Chili Cookoff Benefits Late Chef’s Foundation
NEW YORK (AP) _ What do James Beard and Simmerin’ Cy have in common?
A love of American food.
And there’s probably no more quintessentially American food than chili - hence the first ever James Beard Invitational Chili Cookoff to benefit the late chef’s foundation.
Strewn about the garden behind Beard’s Greenwich Village townhouse were cooks using names such as Big Jim, Simmerin’ Cy and Austin Red.
In all, seven of the country’s finest prepared their versions of chili for about 80 guests Sunday night. Guests paid $50 apiece for the privilege of sampling Simmerin’ Cy’s ″City Slicker Chili,″ Charlie and Barbara Ward’s ″Hodgepodge Chili″ and ″Pauper’s Chili,″ Jim Heyward’s ″Big Jim’s Hog Breath Chili″ and the winner, ″Big Jim Eis’s Mystery Meat Chili.″
It was a unique event for the Beard House, which became a showcase for culinary excellence after the 1985 death of the man credited with awakening a serious interest in American food.
″We wanted to do something a little different for our group,″ said organizer Shirley Alpert. ″We received nothing but compliments afterward.″
Eis, 40, an auto mechanic from suburban Rye, has been cooking chili competitively since 1989.
He won his first cookoff in 1990 after he altered his recipe drastically to conform to the standard set by the International Chili Society, the California-based sanctioning body that oversees about 400 cookoffs a year.

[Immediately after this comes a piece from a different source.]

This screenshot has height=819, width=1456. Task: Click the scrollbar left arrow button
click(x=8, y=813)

″The important thing is to keep it simple - New Mexican powder, cumin, limited vegetables, things you can control,″ Eis said. ″You have to limit your variables. It’s important to cook to the standard.″
The basic rules are simple: Cook to please the judges, who look for TACA - taste, aroma, consistency and appearance. There was a People’s Choice award, too, and it went to advertising executive Norman Tanen’s ″Norman’s Chili.″
″I was astounded at how close the chilis were,″ said one judge, Bobby Flay, a chef at The Mesa Grill in New York. ″I was very impressed. I looked for chili that was not too dark, not too light and with the right consistency.″
Other judges were Jack McDavid of Jack’s Firehouse in Philadelphia; ″Chili Madness″ author Jane Butel; Bruce Sterman, owner of The Manhattan Chili Co.; and former baseball star Rusty Staub of Rusty’s on Fifth.

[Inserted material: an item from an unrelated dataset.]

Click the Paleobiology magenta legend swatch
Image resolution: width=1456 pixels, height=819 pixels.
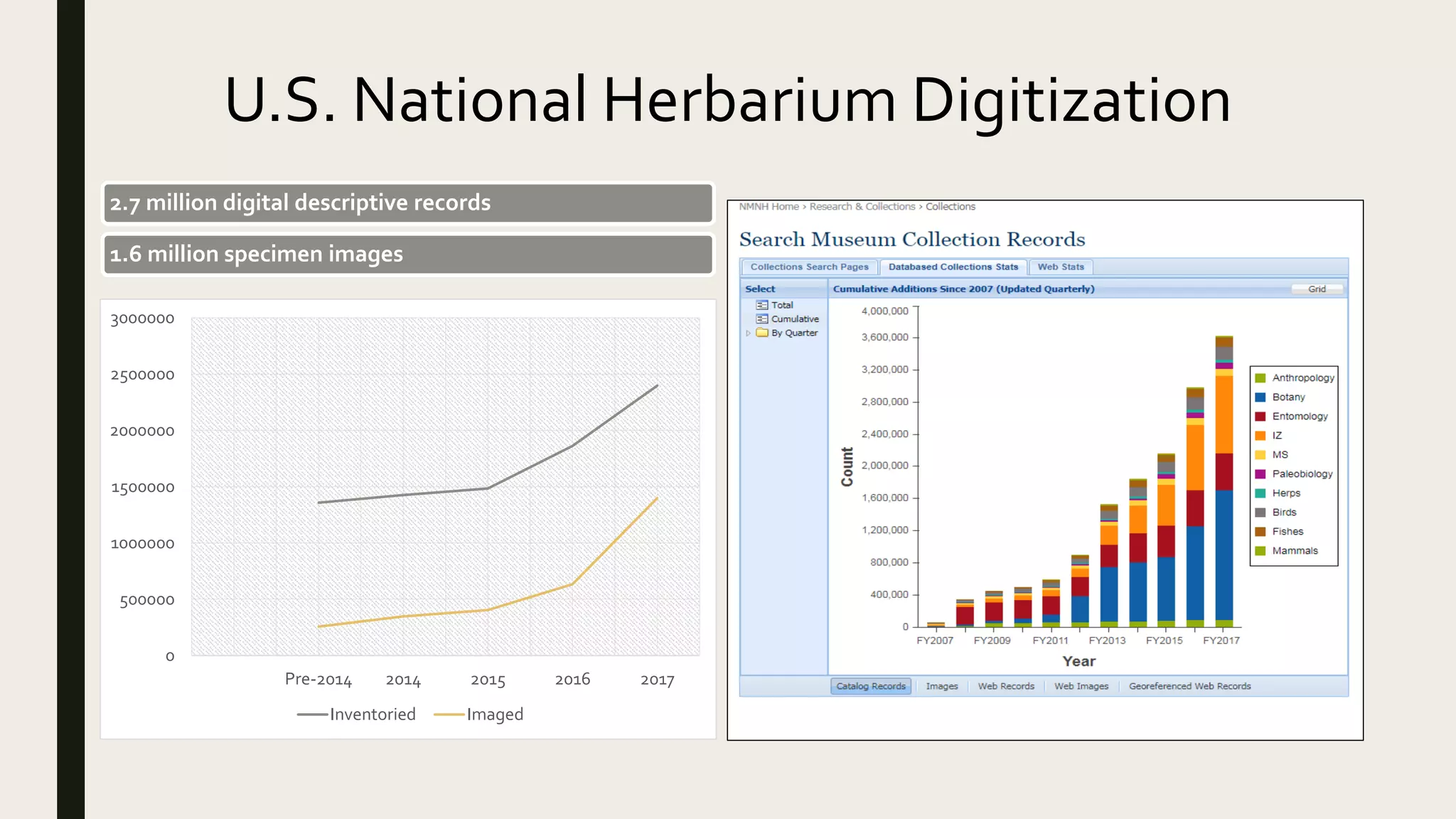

To hear chili cooks tell it, as little as an eighth of a teaspoon of a single ingredient can throw off an entire batch and spell the difference between advancing to the World Championships or going home convinced the judges were inept.
Chili cooks routinely get together to swap lies and sometimes glean tips from each other.
Charlie and Barbara Ward of Lake Havasu, Ariz., often spend their summers going from state championship to state championship, alternately as sought- after judges or cooks.
″The best chili we ever made was at the Massachusetts championship this year,″ said Charlie Ward, a former Los Angeles city official. ″It was blended and balanced to the point of perfection.″
It won, too.
Which means the Wards are off to the Worlds, set for Nov. 8 at Rawhide, Ariz., where 84 state and regional winners will compete for a grand prize of $25,000.
The event has come a long way since the original cookoff between Wick Fowler and H. Allen Smith in 1967 at the Chisos Oasis Saloon in Terlingua, Calif.
That cookoff was declared a tie after one judge voted for Fowler, the other voted for Smith and the third, according to International Chili Society board member Jonathan Levine, got drunk and forgot to vote.